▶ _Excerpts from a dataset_

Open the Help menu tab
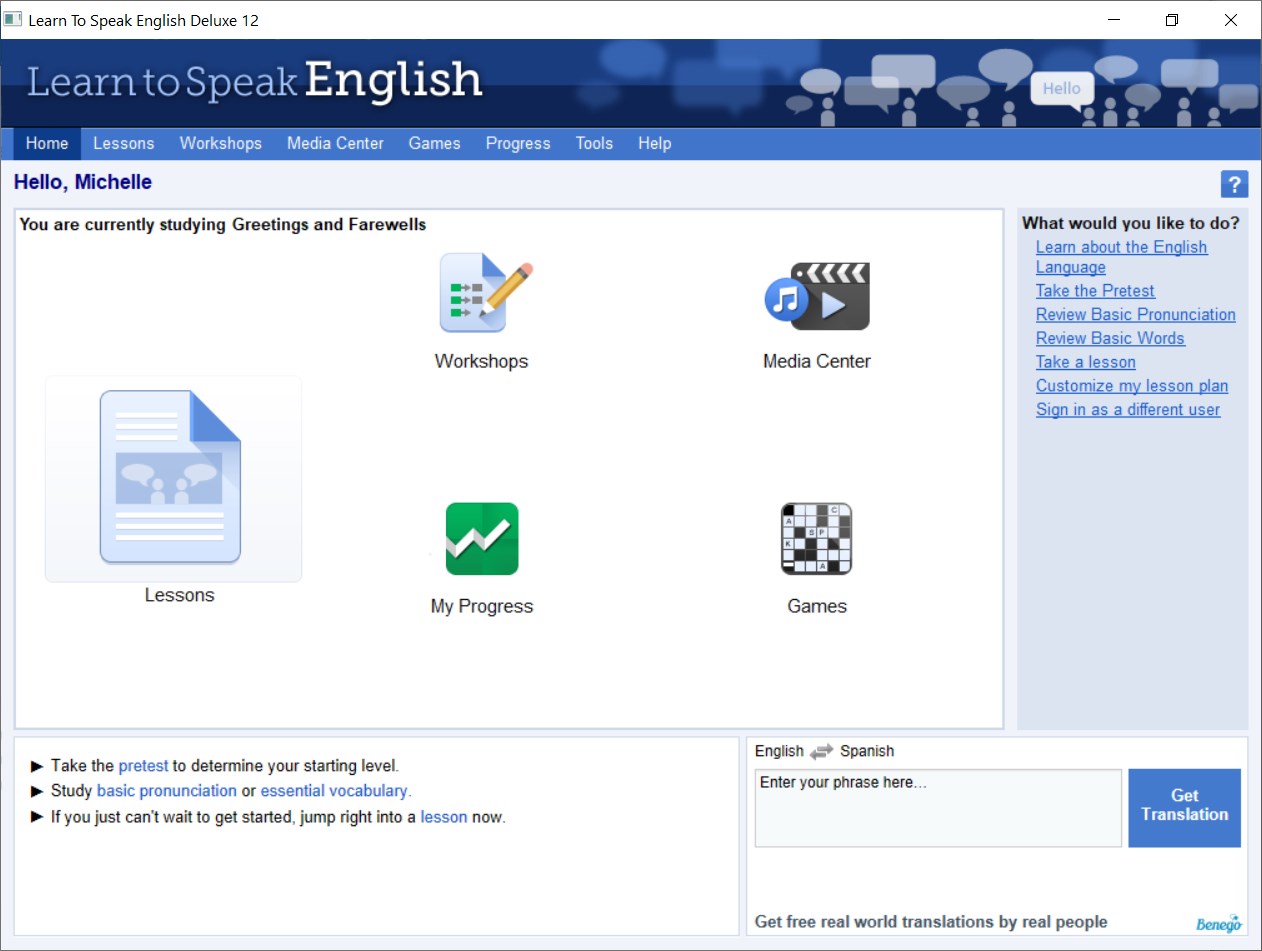The width and height of the screenshot is (1262, 951). click(654, 143)
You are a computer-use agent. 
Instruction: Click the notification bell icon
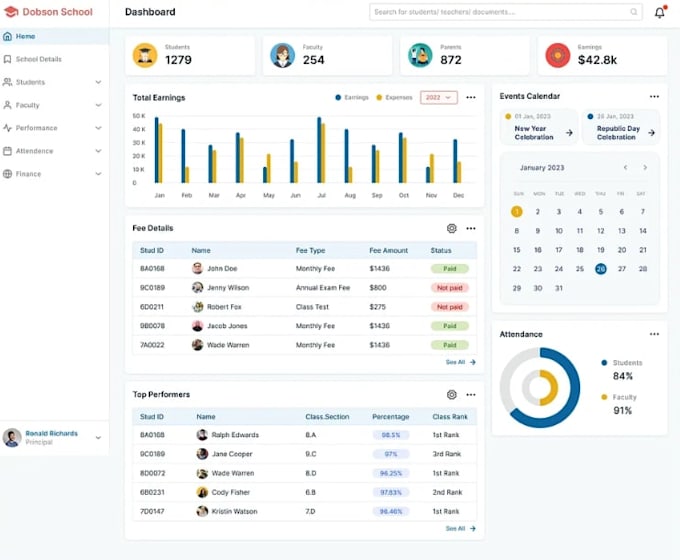(x=660, y=12)
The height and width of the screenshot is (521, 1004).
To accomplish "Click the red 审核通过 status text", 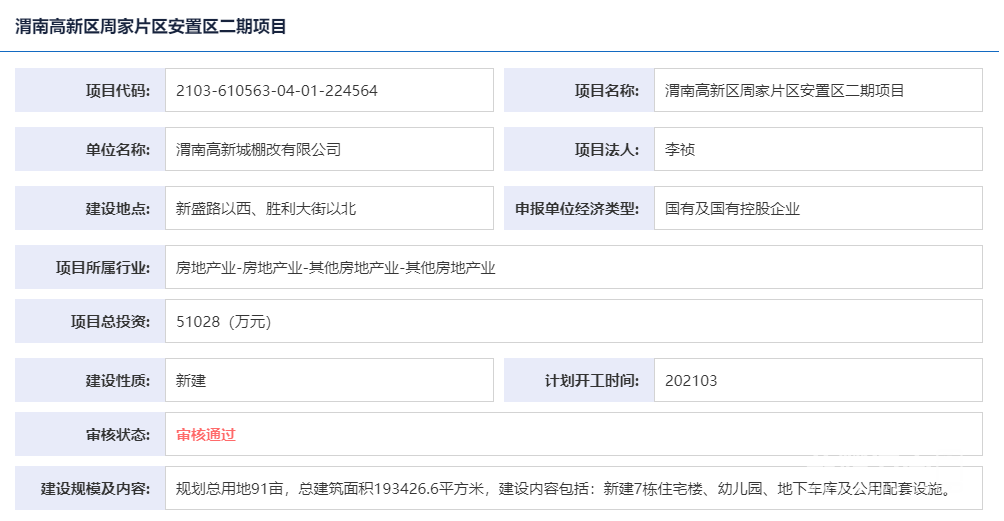I will 206,434.
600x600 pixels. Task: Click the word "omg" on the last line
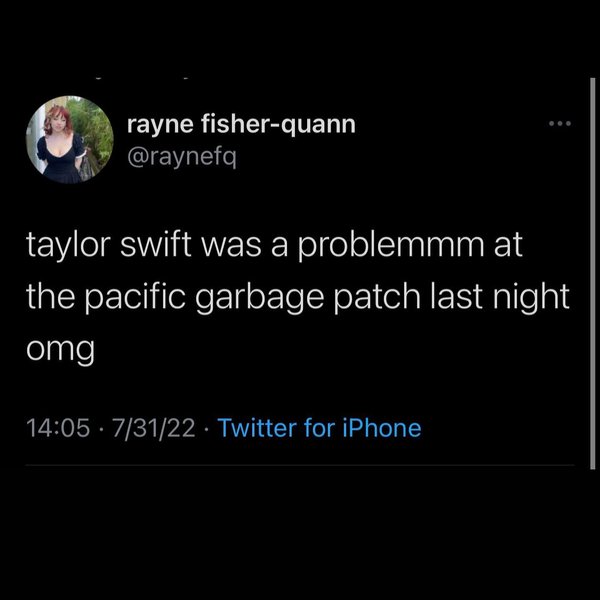click(x=60, y=350)
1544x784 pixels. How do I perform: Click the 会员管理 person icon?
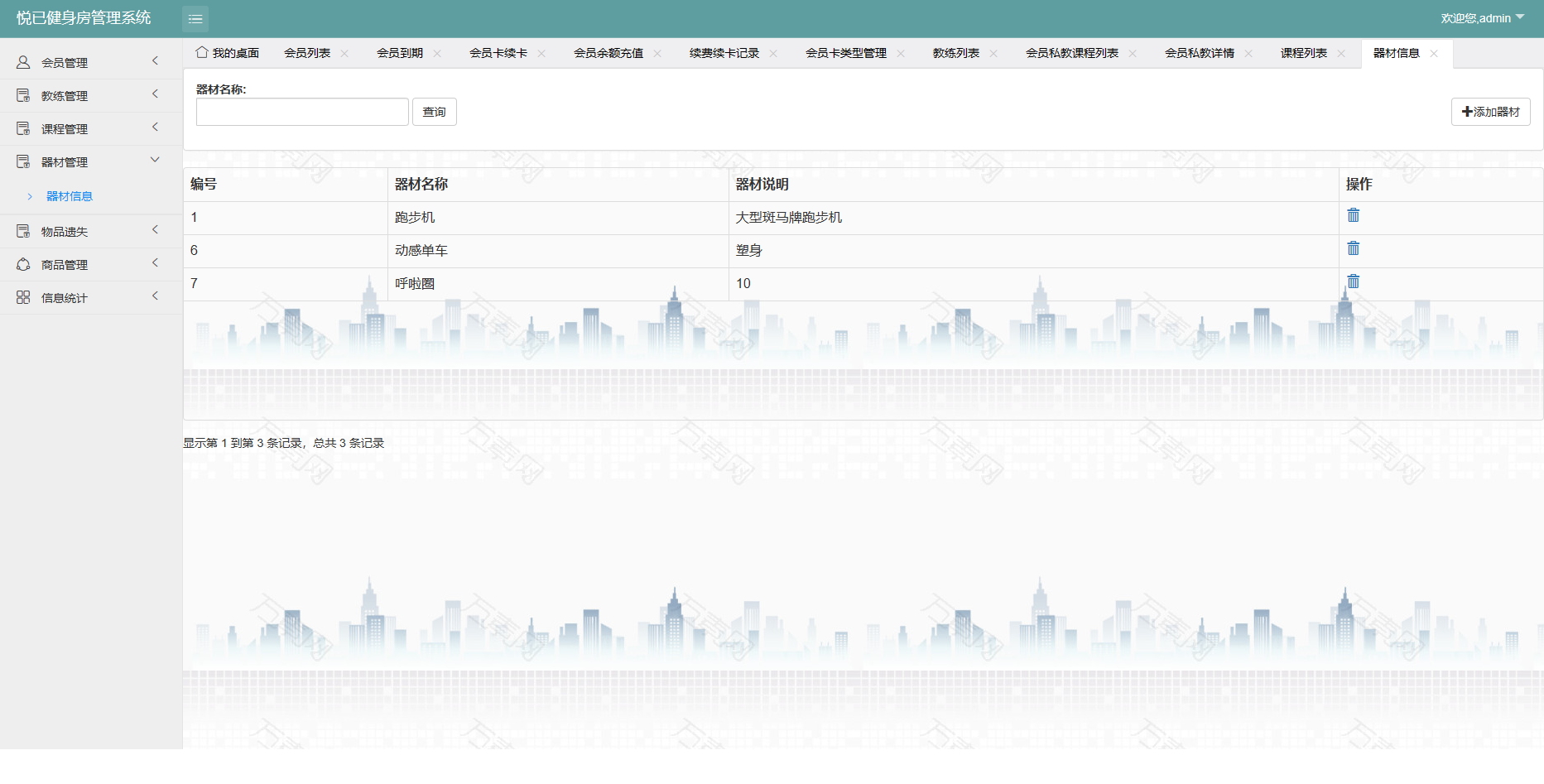point(23,62)
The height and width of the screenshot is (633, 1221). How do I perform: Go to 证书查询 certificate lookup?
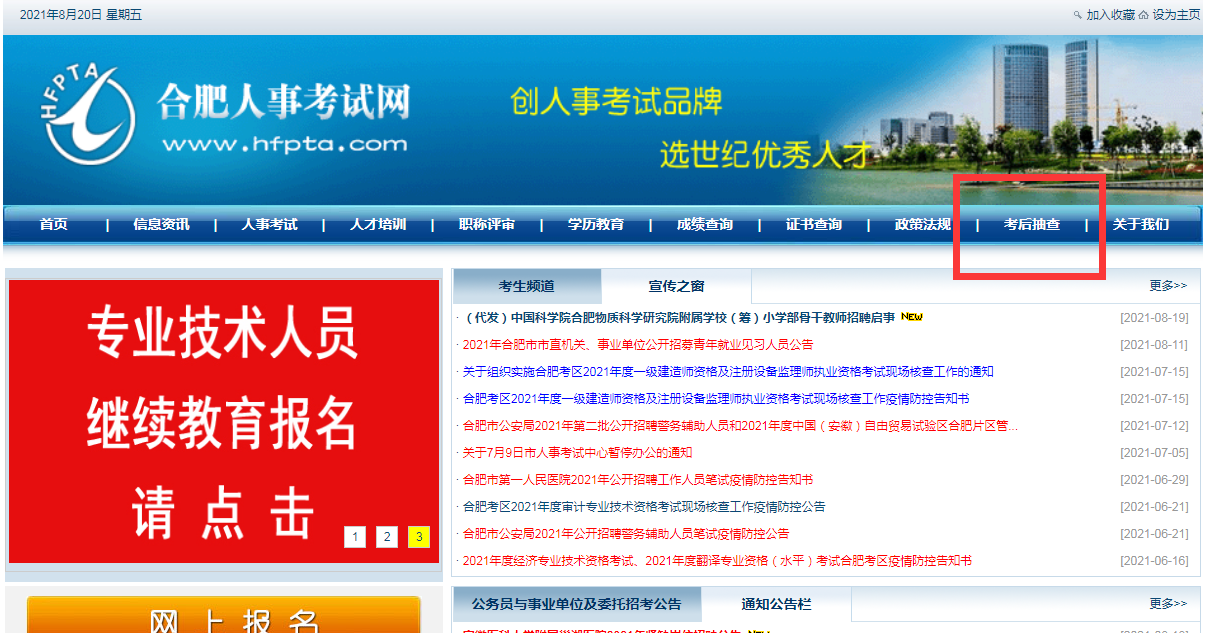[813, 225]
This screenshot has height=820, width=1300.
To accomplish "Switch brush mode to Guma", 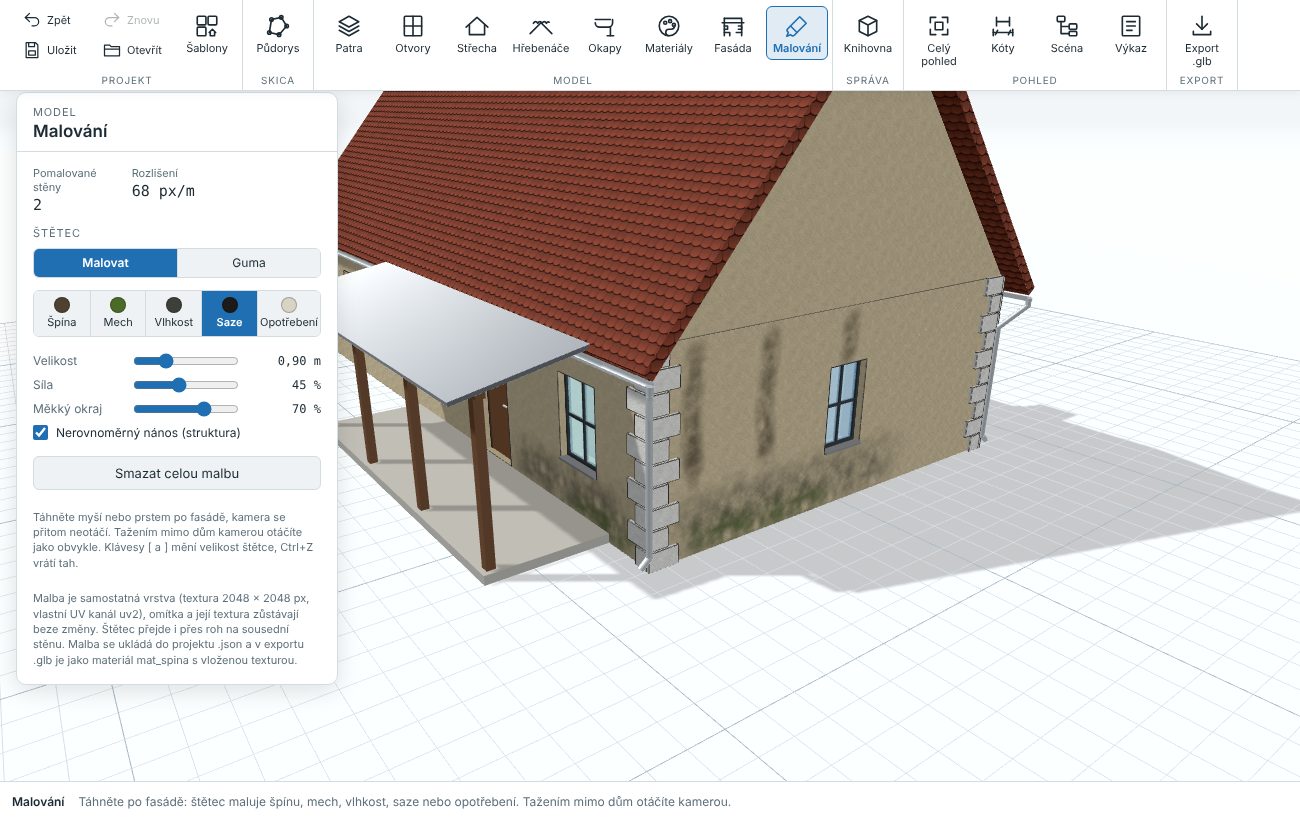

▶ _Goal of the exercise_
Write the lines out again exactly, beginning at the one containing "This screenshot has height=820, width=1300." and ending with the last line of the entries, but without any pictures.

▶ _Answer box_
This screenshot has height=820, width=1300.
To accomplish "Switch brush mode to Guma", 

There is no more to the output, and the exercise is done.